■ **EXERCISE DATA**:
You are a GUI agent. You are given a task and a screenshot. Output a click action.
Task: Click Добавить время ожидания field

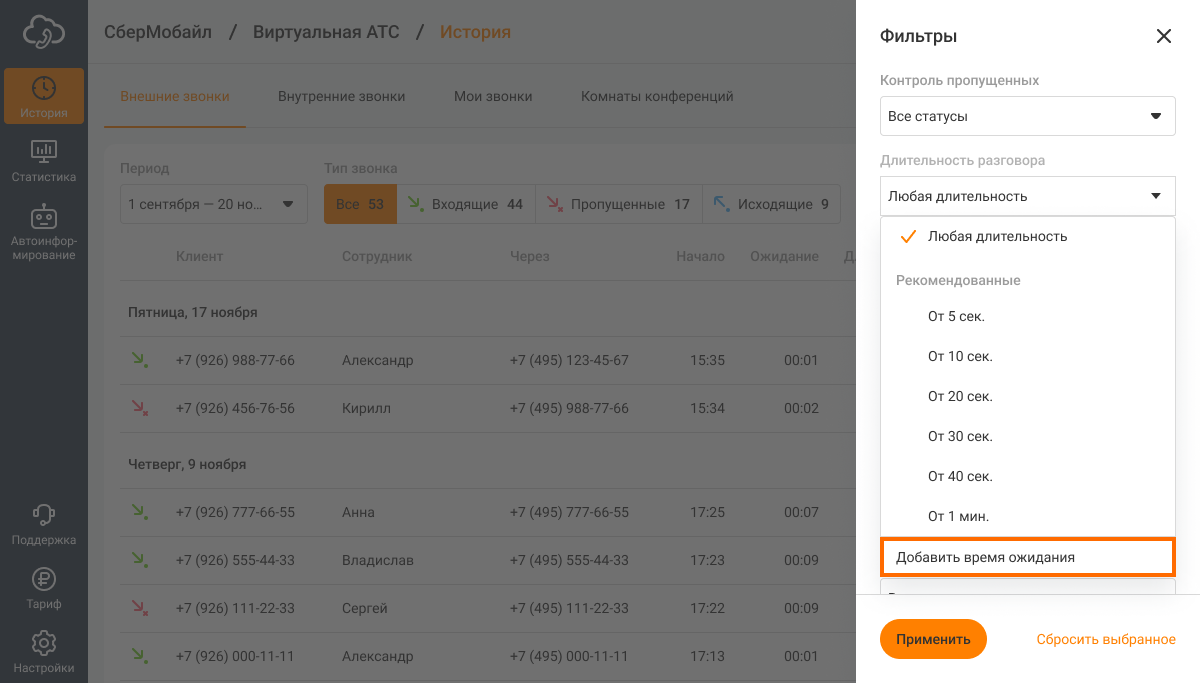click(x=1027, y=557)
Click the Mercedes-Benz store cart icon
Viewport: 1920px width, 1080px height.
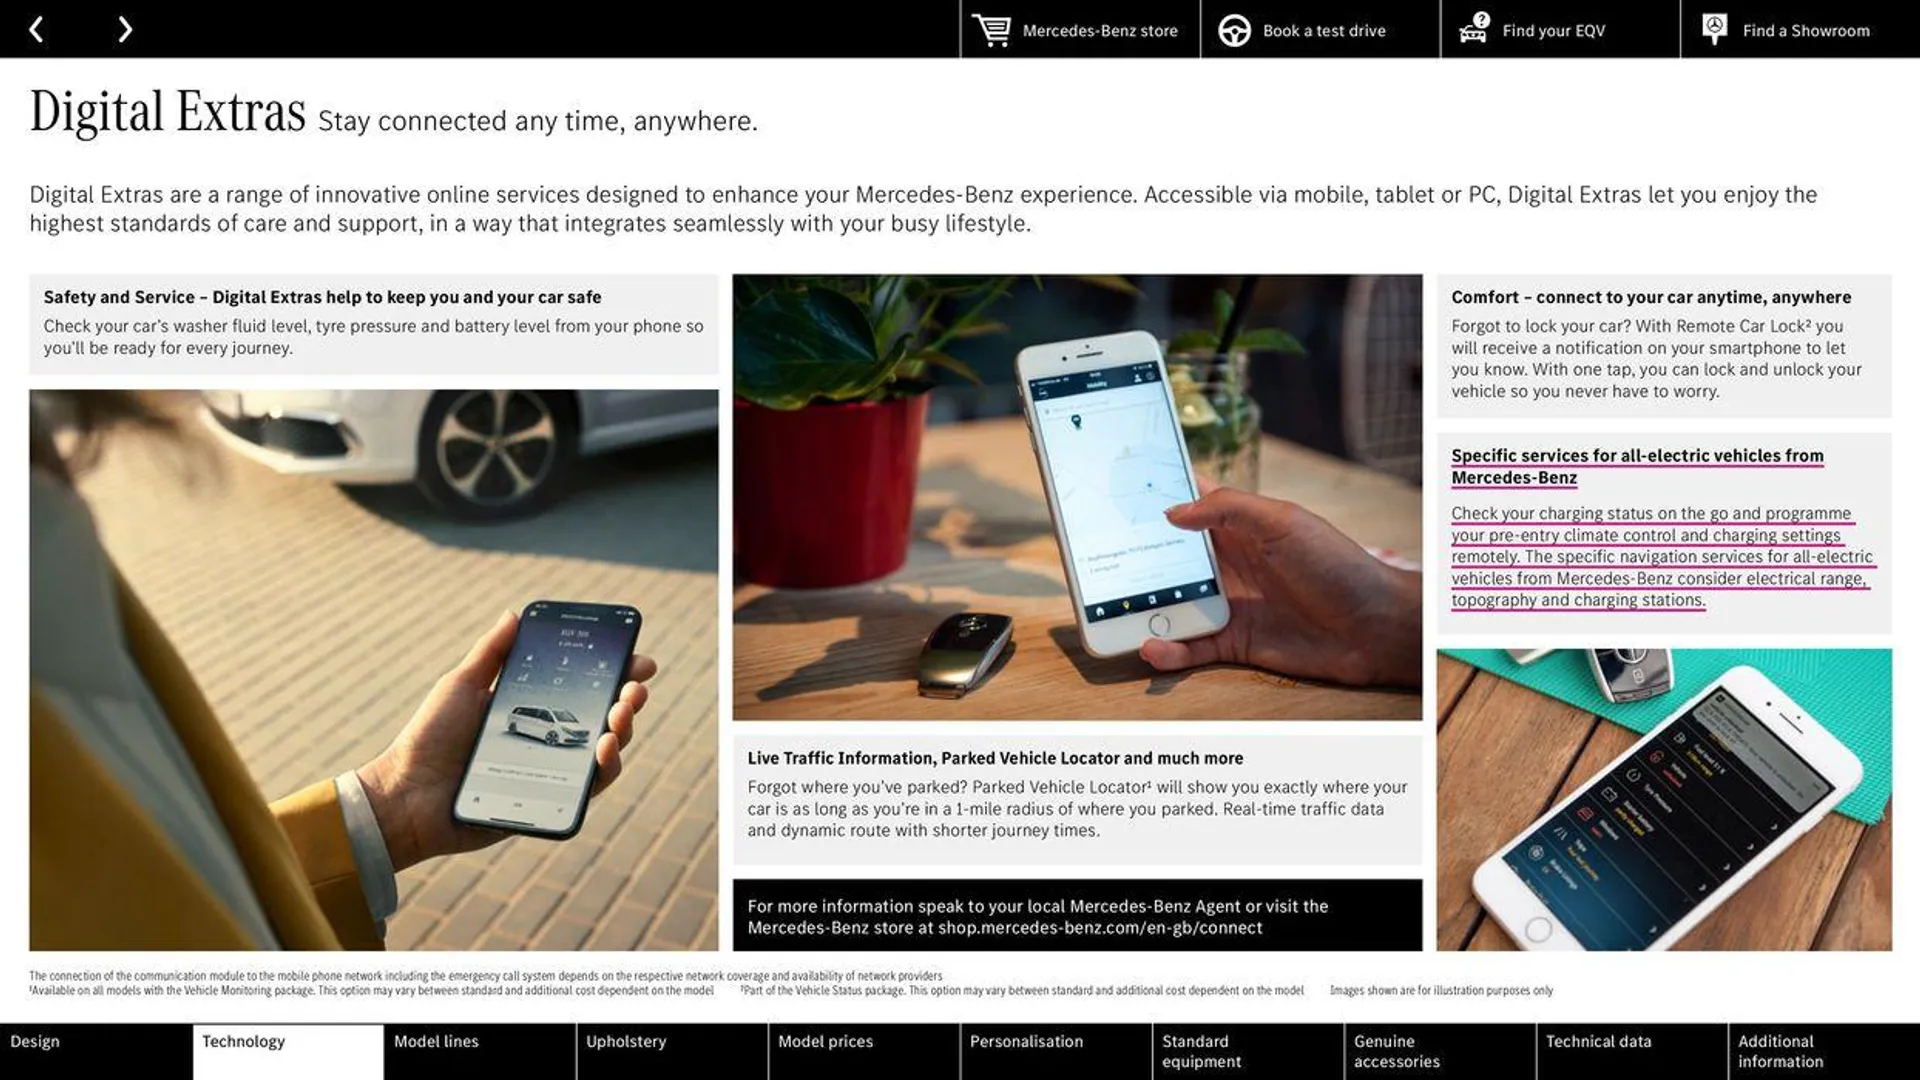(989, 29)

■ **TASK TO COMPLETE**: Omitting the pictures, repeat all entries exactly.

■ **YOUR SOLUTION**:
You are a GUI agent. You are given a task and a screenshot. Output a click action.
Task: Click Добавить время ожидания field

click(x=1027, y=557)
Click the Mercedes-Benz store cart icon
Viewport: 1920px width, 1080px height.
(989, 29)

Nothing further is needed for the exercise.